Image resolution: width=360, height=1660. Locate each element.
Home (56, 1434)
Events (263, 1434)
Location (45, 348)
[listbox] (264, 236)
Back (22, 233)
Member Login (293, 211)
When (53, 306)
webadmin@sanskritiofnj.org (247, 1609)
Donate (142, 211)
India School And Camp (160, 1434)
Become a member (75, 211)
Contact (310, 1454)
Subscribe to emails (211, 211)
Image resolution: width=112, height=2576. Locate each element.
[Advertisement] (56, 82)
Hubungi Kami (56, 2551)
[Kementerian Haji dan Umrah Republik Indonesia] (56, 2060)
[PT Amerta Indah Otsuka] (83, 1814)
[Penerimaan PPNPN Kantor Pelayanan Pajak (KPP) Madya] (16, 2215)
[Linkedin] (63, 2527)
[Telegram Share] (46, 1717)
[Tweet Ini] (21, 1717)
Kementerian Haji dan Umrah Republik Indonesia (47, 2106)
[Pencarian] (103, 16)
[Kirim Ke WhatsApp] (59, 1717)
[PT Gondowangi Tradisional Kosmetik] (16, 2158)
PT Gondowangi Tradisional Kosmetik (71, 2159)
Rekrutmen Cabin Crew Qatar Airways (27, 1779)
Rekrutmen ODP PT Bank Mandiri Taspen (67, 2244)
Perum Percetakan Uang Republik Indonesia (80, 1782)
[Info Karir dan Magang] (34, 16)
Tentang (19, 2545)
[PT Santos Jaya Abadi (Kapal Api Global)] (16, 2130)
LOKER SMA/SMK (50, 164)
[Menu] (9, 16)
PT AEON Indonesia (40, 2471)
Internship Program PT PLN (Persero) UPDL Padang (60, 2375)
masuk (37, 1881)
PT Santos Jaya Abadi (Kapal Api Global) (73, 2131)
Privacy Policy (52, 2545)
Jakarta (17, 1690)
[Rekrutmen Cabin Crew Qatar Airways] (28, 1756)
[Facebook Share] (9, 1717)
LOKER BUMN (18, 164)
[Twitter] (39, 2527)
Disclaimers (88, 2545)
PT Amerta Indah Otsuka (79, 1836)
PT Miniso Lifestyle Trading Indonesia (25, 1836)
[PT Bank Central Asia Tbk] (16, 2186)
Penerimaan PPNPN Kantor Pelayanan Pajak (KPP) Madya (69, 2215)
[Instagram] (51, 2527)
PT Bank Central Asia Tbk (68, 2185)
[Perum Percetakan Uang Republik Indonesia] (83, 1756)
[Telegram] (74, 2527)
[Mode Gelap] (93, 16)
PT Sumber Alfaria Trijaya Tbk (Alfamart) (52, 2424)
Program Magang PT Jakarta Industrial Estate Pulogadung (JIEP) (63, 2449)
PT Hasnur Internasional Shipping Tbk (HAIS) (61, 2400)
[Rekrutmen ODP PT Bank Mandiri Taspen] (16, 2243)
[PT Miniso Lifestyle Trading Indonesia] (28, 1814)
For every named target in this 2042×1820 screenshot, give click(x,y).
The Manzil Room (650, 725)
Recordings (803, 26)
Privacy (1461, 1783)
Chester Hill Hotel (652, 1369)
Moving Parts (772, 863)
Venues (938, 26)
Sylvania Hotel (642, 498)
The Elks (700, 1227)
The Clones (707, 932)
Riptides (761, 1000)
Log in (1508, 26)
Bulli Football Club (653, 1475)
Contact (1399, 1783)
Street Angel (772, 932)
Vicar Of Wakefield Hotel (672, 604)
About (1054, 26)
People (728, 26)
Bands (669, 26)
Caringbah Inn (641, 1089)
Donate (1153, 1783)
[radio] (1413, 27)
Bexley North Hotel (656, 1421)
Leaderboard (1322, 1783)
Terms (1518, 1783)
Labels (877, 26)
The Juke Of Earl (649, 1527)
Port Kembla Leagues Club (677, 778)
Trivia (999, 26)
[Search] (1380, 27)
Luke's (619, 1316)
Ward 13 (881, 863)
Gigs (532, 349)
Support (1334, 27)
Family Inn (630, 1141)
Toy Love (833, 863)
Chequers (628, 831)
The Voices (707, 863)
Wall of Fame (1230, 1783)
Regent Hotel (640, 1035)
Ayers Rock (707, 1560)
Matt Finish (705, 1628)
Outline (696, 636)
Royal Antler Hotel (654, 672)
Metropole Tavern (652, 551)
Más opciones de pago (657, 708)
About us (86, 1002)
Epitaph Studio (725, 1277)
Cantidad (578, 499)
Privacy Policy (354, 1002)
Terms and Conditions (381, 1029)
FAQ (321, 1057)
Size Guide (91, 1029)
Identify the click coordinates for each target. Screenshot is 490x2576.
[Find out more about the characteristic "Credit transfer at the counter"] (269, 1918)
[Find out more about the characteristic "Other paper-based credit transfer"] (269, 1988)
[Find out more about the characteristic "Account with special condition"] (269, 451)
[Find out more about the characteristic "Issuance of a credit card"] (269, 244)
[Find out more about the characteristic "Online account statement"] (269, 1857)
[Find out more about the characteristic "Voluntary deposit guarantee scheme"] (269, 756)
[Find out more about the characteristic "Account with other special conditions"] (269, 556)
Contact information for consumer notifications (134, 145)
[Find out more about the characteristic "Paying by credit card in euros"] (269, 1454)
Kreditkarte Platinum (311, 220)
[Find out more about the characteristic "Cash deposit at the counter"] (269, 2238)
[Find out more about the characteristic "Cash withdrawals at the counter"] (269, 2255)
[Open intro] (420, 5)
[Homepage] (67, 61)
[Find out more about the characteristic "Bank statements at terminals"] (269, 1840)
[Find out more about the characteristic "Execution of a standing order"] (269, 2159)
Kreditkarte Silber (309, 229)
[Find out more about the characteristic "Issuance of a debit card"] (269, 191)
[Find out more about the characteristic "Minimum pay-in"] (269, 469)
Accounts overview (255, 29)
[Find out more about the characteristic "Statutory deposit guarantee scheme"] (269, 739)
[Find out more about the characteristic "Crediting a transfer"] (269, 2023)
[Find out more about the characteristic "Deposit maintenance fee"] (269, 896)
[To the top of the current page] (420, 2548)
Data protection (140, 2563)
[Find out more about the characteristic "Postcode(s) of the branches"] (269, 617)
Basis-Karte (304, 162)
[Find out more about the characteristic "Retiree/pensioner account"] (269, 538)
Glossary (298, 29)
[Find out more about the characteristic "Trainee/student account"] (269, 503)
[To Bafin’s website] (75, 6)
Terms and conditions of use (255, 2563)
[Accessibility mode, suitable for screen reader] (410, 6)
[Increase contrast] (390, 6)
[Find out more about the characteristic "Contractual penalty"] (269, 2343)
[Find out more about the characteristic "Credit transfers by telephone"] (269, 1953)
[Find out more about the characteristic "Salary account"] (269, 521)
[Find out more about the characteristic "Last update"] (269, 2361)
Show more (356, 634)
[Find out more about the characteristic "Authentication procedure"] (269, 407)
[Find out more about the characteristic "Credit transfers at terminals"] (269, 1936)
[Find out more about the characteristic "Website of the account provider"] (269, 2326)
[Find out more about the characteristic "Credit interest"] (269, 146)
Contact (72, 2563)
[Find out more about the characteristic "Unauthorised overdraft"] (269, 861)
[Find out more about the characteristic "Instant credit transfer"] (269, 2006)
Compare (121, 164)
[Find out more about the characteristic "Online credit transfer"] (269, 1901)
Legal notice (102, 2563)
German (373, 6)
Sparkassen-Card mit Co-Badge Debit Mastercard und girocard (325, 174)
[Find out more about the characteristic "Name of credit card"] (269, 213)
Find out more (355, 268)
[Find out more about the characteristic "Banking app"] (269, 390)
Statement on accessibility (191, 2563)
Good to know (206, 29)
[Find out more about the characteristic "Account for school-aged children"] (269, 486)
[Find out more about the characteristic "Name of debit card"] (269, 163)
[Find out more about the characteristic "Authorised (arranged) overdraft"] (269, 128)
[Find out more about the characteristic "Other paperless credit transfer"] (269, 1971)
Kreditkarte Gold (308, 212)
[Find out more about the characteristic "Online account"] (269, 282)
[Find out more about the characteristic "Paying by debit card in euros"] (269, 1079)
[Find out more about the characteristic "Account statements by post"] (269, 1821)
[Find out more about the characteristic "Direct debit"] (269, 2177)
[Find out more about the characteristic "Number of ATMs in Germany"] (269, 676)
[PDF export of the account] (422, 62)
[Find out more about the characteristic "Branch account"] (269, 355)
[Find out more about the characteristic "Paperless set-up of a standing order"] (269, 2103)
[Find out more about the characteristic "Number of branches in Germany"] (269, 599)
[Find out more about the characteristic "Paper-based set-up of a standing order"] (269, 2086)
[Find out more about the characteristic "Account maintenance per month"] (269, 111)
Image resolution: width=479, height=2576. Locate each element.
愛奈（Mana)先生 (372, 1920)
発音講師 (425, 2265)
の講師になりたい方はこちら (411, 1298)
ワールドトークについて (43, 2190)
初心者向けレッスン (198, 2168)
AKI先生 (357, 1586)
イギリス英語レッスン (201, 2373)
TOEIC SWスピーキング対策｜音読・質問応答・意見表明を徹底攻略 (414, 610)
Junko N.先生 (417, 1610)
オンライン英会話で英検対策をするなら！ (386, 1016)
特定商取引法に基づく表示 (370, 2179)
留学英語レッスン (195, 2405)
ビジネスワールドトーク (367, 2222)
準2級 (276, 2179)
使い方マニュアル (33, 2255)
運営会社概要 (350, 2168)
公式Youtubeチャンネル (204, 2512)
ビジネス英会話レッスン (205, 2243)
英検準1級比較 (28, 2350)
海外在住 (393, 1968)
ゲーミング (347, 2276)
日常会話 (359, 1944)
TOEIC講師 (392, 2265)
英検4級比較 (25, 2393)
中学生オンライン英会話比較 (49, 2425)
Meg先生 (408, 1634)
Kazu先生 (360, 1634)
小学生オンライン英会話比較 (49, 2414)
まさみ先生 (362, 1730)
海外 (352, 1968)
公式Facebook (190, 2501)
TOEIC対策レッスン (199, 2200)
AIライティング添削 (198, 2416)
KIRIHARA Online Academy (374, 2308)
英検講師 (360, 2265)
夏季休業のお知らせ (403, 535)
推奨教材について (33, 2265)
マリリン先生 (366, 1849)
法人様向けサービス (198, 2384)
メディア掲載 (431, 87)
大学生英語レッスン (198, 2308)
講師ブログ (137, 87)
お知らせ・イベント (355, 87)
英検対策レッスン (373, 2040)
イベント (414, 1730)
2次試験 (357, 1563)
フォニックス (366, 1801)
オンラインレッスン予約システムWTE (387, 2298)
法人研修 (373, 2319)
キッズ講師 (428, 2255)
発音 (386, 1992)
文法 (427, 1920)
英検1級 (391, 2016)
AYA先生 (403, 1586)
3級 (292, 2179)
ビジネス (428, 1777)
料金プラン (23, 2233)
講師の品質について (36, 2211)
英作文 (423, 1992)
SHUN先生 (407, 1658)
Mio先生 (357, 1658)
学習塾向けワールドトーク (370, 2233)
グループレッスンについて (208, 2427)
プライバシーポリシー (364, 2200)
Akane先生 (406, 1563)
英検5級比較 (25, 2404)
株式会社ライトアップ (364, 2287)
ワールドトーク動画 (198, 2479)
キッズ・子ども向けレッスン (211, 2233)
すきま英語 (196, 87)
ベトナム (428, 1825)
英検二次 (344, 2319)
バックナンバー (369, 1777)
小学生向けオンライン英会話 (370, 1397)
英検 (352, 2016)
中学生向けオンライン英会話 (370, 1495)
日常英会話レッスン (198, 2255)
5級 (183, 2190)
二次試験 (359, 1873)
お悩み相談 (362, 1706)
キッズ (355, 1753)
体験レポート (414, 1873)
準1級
■ ■ ■
PROBLEM TO WORK ON: From the listing above, return the lines starting at the one with "[listbox] (264, 236)" and ending at the one with "[Penerimaan PPNPN Kantor", both kept, exactly as they appear and nothing more.

EXERCISE SOLUTION:
[listbox] (264, 236)
Back (22, 233)
Member Login (293, 211)
When (53, 306)
webadmin@sanskritiofnj.org (247, 1609)
Donate (142, 211)
India School And Camp (160, 1434)
Become a member (75, 211)
Contact (310, 1454)
Subscribe to emails (211, 211)
Image resolution: width=112, height=2576. Locate each element.
[Advertisement] (56, 82)
Hubungi Kami (56, 2551)
[Kementerian Haji dan Umrah Republik Indonesia] (56, 2060)
[PT Amerta Indah Otsuka] (83, 1814)
[Penerimaan PPNPN Kantor Pelayanan Pajak (KPP) Madya] (16, 2215)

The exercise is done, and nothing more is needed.